Items from a dataset

((

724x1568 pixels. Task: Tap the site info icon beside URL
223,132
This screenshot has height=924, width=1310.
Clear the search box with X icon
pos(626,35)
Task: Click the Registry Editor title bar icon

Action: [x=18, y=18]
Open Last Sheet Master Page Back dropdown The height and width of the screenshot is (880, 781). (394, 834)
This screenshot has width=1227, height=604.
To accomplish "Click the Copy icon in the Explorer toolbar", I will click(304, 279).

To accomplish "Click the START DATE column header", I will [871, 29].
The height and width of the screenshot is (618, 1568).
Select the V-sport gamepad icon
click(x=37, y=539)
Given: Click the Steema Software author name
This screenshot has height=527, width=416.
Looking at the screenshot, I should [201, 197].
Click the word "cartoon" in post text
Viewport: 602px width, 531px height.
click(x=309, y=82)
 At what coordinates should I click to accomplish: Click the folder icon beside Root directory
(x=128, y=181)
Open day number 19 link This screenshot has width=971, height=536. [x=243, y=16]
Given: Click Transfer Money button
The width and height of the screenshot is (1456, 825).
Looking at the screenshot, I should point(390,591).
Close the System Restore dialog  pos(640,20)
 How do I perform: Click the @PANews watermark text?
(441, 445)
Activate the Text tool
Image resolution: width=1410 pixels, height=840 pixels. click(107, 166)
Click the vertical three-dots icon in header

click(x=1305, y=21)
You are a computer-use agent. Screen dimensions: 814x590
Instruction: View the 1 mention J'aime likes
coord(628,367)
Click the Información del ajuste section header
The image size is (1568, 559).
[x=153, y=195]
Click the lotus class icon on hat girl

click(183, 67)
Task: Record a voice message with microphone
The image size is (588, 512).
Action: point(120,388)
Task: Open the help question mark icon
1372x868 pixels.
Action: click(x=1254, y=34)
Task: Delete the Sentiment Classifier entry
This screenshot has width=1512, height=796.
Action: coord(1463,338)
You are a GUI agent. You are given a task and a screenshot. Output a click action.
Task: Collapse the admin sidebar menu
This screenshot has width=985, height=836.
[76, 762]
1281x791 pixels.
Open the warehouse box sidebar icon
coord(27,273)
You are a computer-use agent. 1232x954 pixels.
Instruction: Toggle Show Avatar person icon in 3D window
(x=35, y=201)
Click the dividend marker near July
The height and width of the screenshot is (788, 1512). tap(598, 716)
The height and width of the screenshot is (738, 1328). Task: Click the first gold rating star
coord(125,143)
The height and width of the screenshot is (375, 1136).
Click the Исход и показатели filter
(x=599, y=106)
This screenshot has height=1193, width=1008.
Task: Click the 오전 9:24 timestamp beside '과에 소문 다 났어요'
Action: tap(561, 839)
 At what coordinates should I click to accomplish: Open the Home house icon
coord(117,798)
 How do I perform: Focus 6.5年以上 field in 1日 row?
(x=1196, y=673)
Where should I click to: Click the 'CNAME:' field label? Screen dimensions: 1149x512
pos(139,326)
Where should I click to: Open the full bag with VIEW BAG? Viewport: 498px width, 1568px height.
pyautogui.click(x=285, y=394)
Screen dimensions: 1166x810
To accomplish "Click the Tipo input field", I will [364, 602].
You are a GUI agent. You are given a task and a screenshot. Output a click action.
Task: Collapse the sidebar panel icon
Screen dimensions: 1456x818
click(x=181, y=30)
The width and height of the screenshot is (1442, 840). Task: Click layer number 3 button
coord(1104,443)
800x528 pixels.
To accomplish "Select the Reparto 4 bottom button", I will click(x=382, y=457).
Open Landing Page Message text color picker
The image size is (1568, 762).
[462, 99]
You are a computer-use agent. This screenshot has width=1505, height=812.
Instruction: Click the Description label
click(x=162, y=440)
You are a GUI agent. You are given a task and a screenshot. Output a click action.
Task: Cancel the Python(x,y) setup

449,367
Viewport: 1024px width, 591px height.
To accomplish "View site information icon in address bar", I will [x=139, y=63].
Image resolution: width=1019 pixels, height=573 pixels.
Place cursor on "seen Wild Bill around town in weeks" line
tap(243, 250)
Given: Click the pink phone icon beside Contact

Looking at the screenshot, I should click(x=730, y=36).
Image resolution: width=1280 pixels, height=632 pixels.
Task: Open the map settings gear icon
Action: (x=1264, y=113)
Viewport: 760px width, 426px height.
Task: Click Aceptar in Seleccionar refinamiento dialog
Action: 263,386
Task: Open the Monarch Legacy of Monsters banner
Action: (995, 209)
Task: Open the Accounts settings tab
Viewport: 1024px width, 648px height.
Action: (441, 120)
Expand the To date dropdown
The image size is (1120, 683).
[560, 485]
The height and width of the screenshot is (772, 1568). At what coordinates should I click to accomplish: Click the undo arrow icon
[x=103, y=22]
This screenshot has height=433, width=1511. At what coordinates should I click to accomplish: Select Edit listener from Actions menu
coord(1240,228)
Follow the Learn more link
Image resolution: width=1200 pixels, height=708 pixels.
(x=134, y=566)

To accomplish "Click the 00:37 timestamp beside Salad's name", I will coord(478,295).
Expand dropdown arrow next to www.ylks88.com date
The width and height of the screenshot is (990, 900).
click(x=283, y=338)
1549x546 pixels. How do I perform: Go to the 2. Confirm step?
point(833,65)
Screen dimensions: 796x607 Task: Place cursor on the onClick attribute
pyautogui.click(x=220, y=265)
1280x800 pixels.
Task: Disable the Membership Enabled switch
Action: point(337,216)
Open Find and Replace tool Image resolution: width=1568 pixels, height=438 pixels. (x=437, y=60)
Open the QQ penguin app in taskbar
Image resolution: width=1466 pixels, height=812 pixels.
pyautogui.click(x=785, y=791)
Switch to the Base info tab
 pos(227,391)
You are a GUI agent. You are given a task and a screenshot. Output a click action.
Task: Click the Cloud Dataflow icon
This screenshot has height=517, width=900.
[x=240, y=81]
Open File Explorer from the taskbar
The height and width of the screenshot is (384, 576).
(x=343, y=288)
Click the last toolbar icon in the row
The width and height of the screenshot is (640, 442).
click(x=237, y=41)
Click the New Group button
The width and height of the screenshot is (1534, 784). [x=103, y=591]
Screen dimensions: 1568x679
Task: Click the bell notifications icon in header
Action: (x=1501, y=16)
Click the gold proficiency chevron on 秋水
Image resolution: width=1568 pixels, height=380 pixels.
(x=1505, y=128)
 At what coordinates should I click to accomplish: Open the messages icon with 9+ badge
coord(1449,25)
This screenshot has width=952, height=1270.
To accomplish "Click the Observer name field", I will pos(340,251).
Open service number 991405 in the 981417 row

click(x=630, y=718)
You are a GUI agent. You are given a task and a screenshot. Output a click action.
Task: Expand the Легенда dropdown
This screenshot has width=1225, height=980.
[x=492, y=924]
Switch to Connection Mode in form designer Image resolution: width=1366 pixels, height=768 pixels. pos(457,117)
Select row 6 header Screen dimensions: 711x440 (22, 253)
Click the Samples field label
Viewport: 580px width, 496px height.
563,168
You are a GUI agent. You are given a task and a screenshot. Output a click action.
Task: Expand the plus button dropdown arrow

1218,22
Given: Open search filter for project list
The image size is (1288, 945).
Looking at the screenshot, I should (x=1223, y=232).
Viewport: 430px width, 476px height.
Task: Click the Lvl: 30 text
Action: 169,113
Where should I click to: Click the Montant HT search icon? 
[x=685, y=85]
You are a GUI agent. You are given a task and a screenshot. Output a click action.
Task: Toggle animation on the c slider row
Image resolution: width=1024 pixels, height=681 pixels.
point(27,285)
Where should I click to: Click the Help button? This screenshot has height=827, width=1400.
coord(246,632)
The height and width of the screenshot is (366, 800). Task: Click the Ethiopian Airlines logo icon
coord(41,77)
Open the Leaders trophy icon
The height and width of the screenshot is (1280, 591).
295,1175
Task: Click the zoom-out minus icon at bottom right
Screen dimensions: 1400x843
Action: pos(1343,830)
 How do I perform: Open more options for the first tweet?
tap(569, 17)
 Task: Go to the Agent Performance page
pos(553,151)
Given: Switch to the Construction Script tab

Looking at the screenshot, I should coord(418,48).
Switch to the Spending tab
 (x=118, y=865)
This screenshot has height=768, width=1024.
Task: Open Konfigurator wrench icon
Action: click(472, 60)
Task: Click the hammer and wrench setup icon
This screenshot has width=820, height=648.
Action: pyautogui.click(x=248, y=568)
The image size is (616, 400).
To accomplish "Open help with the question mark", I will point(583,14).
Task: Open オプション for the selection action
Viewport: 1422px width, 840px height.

))

ASSIGNMENT = Among the entries above, the line containing "This screenshot has width=952, height=1270.", the line containing "Switch to Connection", and all lines between them are to be restated word for word; nothing else belongs in the reply.

WRITTEN REPLY =
This screenshot has width=952, height=1270.
To accomplish "Click the Observer name field", I will pos(340,251).
Open service number 991405 in the 981417 row

click(x=630, y=718)
You are a GUI agent. You are given a task and a screenshot. Output a click action.
Task: Expand the Легенда dropdown
This screenshot has width=1225, height=980.
[x=492, y=924]
Switch to Connection Mode in form designer Image resolution: width=1366 pixels, height=768 pixels. pos(457,117)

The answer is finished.